=== What you are asked to do ===
Arrange the lines below as a numbered list, leaving out any blank lines.

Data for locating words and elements
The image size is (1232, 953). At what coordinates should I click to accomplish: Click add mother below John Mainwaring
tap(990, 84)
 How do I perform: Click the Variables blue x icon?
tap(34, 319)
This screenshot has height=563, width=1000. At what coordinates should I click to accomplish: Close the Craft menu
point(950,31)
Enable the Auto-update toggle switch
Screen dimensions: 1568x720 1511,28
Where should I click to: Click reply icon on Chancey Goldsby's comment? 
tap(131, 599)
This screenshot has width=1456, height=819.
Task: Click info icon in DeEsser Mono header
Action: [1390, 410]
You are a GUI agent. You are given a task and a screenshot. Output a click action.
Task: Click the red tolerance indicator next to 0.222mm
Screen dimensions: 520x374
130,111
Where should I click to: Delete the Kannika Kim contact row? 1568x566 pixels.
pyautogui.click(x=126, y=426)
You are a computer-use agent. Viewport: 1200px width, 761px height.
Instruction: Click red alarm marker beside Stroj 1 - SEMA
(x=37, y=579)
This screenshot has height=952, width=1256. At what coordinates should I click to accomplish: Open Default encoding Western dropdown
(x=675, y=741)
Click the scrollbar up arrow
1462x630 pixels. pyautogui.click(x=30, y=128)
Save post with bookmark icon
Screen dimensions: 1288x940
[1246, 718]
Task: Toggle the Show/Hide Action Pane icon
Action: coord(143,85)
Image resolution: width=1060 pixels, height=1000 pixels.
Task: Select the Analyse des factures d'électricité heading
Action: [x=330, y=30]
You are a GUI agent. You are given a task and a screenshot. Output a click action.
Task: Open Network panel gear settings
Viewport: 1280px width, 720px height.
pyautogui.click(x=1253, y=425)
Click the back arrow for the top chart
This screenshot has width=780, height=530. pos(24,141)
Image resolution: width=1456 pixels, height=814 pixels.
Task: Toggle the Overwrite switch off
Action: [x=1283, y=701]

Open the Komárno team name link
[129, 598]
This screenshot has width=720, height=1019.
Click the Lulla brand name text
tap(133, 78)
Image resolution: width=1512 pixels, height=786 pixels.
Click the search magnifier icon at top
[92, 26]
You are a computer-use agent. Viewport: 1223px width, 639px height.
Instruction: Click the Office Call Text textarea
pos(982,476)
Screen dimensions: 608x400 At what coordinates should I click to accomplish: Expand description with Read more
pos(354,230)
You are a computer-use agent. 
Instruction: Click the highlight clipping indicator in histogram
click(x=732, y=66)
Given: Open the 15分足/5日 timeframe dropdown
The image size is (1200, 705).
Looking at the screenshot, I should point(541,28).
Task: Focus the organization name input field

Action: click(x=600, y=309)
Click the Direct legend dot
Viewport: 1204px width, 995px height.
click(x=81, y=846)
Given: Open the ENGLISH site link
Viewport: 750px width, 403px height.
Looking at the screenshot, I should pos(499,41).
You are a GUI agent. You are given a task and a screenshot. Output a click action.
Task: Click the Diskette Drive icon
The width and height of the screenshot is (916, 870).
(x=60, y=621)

=== In response ===
1. The image size is (1232, 953). At what coordinates should I click to accomplish: Click add mother below John Mainwaring
2. tap(990, 84)
3.  How do I perform: Click the Variables blue x icon?
4. tap(34, 319)
5. This screenshot has height=563, width=1000. At what coordinates should I click to accomplish: Close the Craft menu
6. point(950,31)
7. Enable the Auto-update toggle switch
8. Screen dimensions: 1568x720 1511,28
9. Where should I click to: Click reply icon on Chancey Goldsby's comment? 
10. tap(131, 599)
11. This screenshot has width=1456, height=819.
12. Task: Click info icon in DeEsser Mono header
13. Action: [1390, 410]
14. You are a GUI agent. You are given a task and a screenshot. Output a click action.
15. Task: Click the red tolerance indicator next to 0.222mm
16. Screen dimensions: 520x374
17. 130,111
18. Where should I click to: Delete the Kannika Kim contact row? 1568x566 pixels.
19. pyautogui.click(x=126, y=426)
20. You are a computer-use agent. Viewport: 1200px width, 761px height.
21. Instruction: Click red alarm marker beside Stroj 1 - SEMA
22. (x=37, y=579)
23. This screenshot has height=952, width=1256. At what coordinates should I click to accomplish: Open Default encoding Western dropdown
24. (x=675, y=741)
25. Click the scrollbar up arrow
26. 1462x630 pixels. pyautogui.click(x=30, y=128)
27. Save post with bookmark icon
28. Screen dimensions: 1288x940
29. [1246, 718]
30. Task: Toggle the Show/Hide Action Pane icon
31. Action: coord(143,85)
32. Image resolution: width=1060 pixels, height=1000 pixels.
33. Task: Select the Analyse des factures d'électricité heading
34. Action: [x=330, y=30]
35. You are a GUI agent. You are given a task and a screenshot. Output a click action.
36. Task: Open Network panel gear settings
37. Viewport: 1280px width, 720px height.
38. pyautogui.click(x=1253, y=425)
39. Click the back arrow for the top chart
40. This screenshot has width=780, height=530. pos(24,141)
41. Image resolution: width=1456 pixels, height=814 pixels.
42. Task: Toggle the Overwrite switch off
43. Action: [x=1283, y=701]
44. Open the Komárno team name link
45. [129, 598]
46. This screenshot has width=720, height=1019.
47. Click the Lulla brand name text
48. tap(133, 78)
49. Image resolution: width=1512 pixels, height=786 pixels.
50. Click the search magnifier icon at top
51. [92, 26]
52. You are a computer-use agent. Viewport: 1223px width, 639px height.
53. Instruction: Click the Office Call Text textarea
54. pos(982,476)
55. Screen dimensions: 608x400 At what coordinates should I click to accomplish: Expand description with Read more
56. pos(354,230)
57. You are a computer-use agent. 
58. Instruction: Click the highlight clipping indicator in histogram
59. click(x=732, y=66)
60. Given: Open the 15分足/5日 timeframe dropdown
61. The image size is (1200, 705).
62. Looking at the screenshot, I should point(541,28).
63. Task: Focus the organization name input field
64. Action: click(x=600, y=309)
65. Click the Direct legend dot
66. Viewport: 1204px width, 995px height.
67. click(x=81, y=846)
68. Given: Open the ENGLISH site link
69. Viewport: 750px width, 403px height.
70. Looking at the screenshot, I should pos(499,41).
71. You are a GUI agent. You are given a task and a screenshot. Output a click action.
72. Task: Click the Diskette Drive icon
73. The width and height of the screenshot is (916, 870).
74. (x=60, y=621)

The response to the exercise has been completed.